Strong ionic interactions are expected between GAGs and proteins. Clusters of positively charged basic amino acids on proteins form ion pairs with spatially defined negatively charged sulphate or carboxylate groups on heparin chains. Glycosaminoglycans interact with residues that are prominently exposed on the surface of proteins. The main contribution to binding affinity comes from ionic interactions between the highly acidic sulphate groups and the basic side chains of arginine, lysine and, to a lesser extent, histidine (104). The relative strength of heparin binding by basic amino acid residues has been compared and arginine has been shown to bind 2.5 times more tightly than lysine. The guanidino group in arginine forms more stable hydrogen bonds as well as stronger electrostatic interactions with sulphate groups. The ratio of these two residues is said to define, in part, the affinity of a binding site in a protein for GAGs (105).

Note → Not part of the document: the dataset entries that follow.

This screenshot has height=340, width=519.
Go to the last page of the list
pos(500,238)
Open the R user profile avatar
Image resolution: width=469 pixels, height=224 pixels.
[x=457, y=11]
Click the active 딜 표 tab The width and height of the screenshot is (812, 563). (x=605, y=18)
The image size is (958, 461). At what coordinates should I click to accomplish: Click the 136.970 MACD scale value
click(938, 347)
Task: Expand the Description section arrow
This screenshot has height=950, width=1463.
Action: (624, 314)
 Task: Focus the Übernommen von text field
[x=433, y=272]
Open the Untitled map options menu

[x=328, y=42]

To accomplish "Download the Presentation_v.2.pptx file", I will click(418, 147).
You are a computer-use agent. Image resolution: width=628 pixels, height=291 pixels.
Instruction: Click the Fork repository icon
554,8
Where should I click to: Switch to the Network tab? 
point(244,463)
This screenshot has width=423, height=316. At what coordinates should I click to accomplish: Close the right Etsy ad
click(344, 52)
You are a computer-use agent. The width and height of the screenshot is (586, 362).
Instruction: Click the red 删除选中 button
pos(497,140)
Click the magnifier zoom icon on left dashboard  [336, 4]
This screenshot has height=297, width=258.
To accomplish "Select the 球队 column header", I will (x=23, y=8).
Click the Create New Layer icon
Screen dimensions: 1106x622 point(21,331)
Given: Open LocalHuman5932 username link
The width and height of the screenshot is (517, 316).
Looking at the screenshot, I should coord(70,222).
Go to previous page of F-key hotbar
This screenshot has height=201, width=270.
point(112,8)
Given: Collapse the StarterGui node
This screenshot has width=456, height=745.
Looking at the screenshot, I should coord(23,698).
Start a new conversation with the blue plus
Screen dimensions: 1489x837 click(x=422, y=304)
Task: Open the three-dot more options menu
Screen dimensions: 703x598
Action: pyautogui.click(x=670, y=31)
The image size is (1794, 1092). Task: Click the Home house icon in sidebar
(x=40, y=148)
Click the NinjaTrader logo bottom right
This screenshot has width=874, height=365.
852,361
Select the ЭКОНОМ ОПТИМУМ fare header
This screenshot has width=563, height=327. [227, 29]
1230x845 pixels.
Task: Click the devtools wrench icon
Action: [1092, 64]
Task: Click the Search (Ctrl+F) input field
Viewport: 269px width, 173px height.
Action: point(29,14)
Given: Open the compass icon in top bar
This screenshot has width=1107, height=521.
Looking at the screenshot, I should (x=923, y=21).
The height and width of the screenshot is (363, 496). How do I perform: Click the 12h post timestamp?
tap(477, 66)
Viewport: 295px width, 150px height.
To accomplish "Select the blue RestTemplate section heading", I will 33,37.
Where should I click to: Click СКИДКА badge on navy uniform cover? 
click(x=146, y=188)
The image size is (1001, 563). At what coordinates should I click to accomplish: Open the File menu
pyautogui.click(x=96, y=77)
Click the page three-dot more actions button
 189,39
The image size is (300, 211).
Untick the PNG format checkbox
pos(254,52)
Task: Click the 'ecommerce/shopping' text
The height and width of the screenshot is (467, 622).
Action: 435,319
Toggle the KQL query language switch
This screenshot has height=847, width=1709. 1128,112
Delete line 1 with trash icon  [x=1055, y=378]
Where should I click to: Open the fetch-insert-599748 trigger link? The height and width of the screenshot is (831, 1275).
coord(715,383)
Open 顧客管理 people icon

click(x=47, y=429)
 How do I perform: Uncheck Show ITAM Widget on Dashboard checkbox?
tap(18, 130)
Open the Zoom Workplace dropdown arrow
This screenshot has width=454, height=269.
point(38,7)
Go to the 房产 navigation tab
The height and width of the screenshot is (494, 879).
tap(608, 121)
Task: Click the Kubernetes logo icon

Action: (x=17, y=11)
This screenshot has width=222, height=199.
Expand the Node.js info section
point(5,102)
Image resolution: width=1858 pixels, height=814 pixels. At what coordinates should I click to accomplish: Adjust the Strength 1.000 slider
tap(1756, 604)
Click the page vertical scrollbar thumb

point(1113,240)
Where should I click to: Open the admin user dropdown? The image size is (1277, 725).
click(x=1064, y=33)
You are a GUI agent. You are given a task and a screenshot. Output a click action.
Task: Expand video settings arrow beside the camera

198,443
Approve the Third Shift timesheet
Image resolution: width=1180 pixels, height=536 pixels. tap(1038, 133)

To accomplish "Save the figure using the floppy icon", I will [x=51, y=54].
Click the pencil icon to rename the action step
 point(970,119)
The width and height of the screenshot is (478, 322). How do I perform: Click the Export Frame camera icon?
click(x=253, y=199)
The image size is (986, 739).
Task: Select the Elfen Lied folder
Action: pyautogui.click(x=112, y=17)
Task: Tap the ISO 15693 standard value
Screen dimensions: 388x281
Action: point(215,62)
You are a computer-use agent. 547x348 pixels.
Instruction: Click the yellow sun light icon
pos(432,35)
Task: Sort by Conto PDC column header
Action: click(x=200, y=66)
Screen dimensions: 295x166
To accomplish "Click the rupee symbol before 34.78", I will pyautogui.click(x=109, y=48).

The interactions of GAGs with proteins also involve a variety of different types of interactions, including van der Waals (VDW) forces, hydrogen bonds and hydrophobic interactions with the carbohydrate backbone. It has also been observed that heparin-binding domains contain amino acids such as asparagine and glutamine which are capable of hydrogen bonding. The affinity of heparin-binding proteins for heparin/HS was also enhanced due to the presence of polar residues with smaller side chains like serine and glycine. These residues provide minimal steric constraints and good flexibility for the interaction with GAGs (106). Ionic interactions contributed 30% to the free energy of binding of heparin to bFGF and non-ionic forces such as hydrogen bonding and hydrophobic interactions also contributed to the affinity of low molecular weight heparin (LMWH) heparin to bFGF (107). Studies of the interaction of heparin with the brain natriuretic peptide (BNP) revealed that only a small portion of the free energy of binding arises from ionic interactions (6%), whereas the major contribution arises from hydrogen bonding (94%) between polar amino acids on BNP and heparin (108). Hydrophobic interactions can also play an important role in heparin-protein interactions. NMR studies reveal that a tyrosine residue in a synthetic AT peptide makes specific hydrophobic interactions with the N-acetyl group of a GAG pentasaccharide from porcine mucosal heparin (108).
Structural studies of the complex between a heparin pentasaccharide and AT have shown that basic amino acids participate in five to six ionic interactions, contributing 40% of the binding energy, whereas non-ionic interactions are responsible for the remaining 60% of the binding energy (109). Two aromatic residues, Phe 121 and Phe 122, which lie near basic amino acids in the heparin-binding domain, make direct contact with the pentasaccharide. Phe 121 and Phe 122 were mutated to Ala and Leu, respectively, resulting in decreased affinity of heparin for AT. These residues thus appear to play a critical role in heparin binding and AT activation through hydrophobic and VDW interactions (109). The positively charged basic amino acid residues Arg 47, Lys 114, Lys 125, and Arg 129 have been identified as the most important in the heparin binding site of AT using chemically modified, naturally occurring mutant and recombinant ATs (110–113). These basic residues participate in ionic interactions with the negatively charged groups of heparin, as observed in the crystal structure of an AT-pentasaccharide complex (93). Residues Arg 129, Lys 114, and Arg 47 are critical for the heparin-induced conformational change of AT, contributing to the resulting high affinity of interaction (113).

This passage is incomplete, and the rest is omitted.